All backends expose these methods (the walker calls only these):

Category Methods
Lifecycle new_session(headless=True), close(), clear_state()
Navigation open(url), reload(), go_back(), url()
Wait wait_for_load_state(state, timeout), wait_for_elements_state(css, state, timeout_ms), wait_for_idle()
Query get_count(css), get_text(css), get_attribute(css, attr), get_value(css), get_class(css), is_visible(css), is_enabled(css), is_checked(css)
Action click(css), click_text(text), double_click(css), type(css, value), select(css, value), check(css), uncheck(css), hover(css), focus(css), press(css, keys), upload(css, path), scroll()
Special screenshot(path), evaluate_js(script), resolve_fallback_selector(css, scope)

agent-browser (default)

Every method is a subprocess call to the agent-browser CLI:

def click(self, css):
    self._run("click", css)

def _run(self, *args):
    cmd = ["agent-browser", "--session", self._session]
    if self._headed:
        cmd.append("--headed")
    cmd.extend(args)
    subprocess.run(cmd, ...)

Advantages:

  • Zero install friction (CLI ships its own browser)
  • Same driver for authoring and running — selector contracts identical
  • Easy to debug (copy/paste the subprocess command)
  • Session isolation via UUID

Trade-offs:

  • Subprocess latency per action (~50-200ms overhead)
  • State queries via JS eval (no first-class element-state API)
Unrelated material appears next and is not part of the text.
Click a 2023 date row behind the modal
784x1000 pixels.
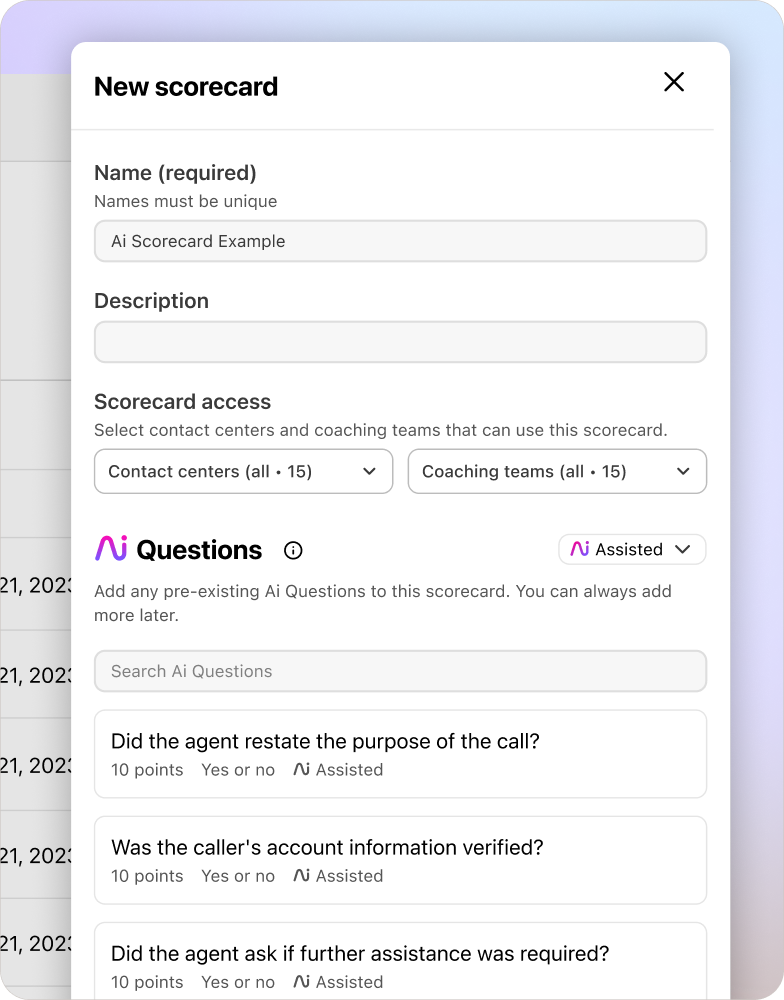point(35,674)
Playwright (_PlaywrightBackend)

Wraps robotframework-browser (Playwright via Robot Framework):

def click(self, css):
    self._rf_browser().click(css)

Advantages:

  • In-process speed (no subprocess per action)
  • Rich element-state API (Playwright's native waiters)
  • Mature ecosystem (extensions, tracing, HAR recording)

Trade-offs:

  • Requires rfbrowser init (~300MB browser download)
  • Playwright fingerprint detectable by bot-detection services

Nodriver (NodriverBackend)

Raw Chrome DevTools Protocol via nodriver:

async def _click(self, css):
    el = await self._page.find(css)
    await el.click()

Advantages:

  • No Playwright fingerprint — evades DataDome, Cloudflare BM, etc.
  • No rfbrowser init — uses system Chrome/Edge
  • Async CDP gives fine-grained control

Trade-offs:

  • Requires Chrome or Edge installed on the system
  • Less mature selector resolution than Playwright
  • Async internals (wrapped in sync for the walker surface)

Gotcha-fixes (ported from WISE)

All backends share battle-tested fixes for real-site quirks:

Fix What it handles
click_text fallback Playwright text="X" → substring → JS MouseEvent
evaluate_js navigation detection JS that triggers navigation destroys context — caught and classified
set_stepper JS-click Re-rendering elements trigger "element unstable" — use JS click
resolve_fallback_selector "a \| b \| c" pipe syntax — pick first that resolves

These fixes exist because production web apps have behaviors that break naive Playwright calls. The WISE engine discovered them across hundreds of real sites; aitester-bdd inherits them.

Headed mode

All backends support headful execution for visual observation:

AITESTER_HEADED=1 aitester run suite.robot
# or
aitester run suite.robot --headed

The WalkContext.headed flag flows to browser.new_session(headless=not ctx.headed). The agent-browser backend additionally passes --headed to every subprocess call.